Santos hatte nicht gezögert, die Lager der durch Drogenschmuggel korrumpierten Guerilla zu bombardieren. Ebenso wenig zögerte er auch nicht, Kolumbien auf den Weg des Friedens zu führen. Auch das war unumkehrbar.

Aber das offenbarte auch einen beschämenden Aspekt der kolumbianischen Gesellschaft: Solange Santos Krieg führte, schoss seine Popularität mit der Geschwindigkeit von kolumbianischen Kampfflugzeugen in die Höhe. Aber als er die Karten für die Verhandlung eines Friedensabkommens auf den Tisch legte, begann seine Beliebtheit zu schwinden, bis sie dieser Tage auf einen Tiefpunkt von 14 Prozent gesunken war. Als ob die mehr als 250.000 Todesopfer dieses Konflikts niemanden interessierten.

Ein blutrünstiges Volk?

▶ AUFGABENSTELLUNG: Setze den Textauszug über Santos und den Friedensprozess in Kolumbien nach seinem letzten Satz fort. Die Daten stehen in keinem Zusammenhang mit dem Textauszug.

▶ EINGABEDATEN:
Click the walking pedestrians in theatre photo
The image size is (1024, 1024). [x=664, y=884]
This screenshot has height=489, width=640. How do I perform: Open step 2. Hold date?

▶ LÖSUNG:
Juan Manuel Santos war 2010 Präsident eines Landes geworden, das ebenso erschöpft von der Gewalt war wie resigniert von dem Gedanken, dass nur mehr Gewalt eine Lösung bringen könne. Generationen von jungen Menschen waren mit der Vorstellung aufgewachsen, dass es nur zwei Lebensformen gab: Opfer oder Täter. Aus dieser Resignation speisten sich die Reihen der Guerilla, der Paramilitärs, der kriminellen Banden, der Drogenkartelle in einem Krieg gegen alle Prinzipien der Zivilisation.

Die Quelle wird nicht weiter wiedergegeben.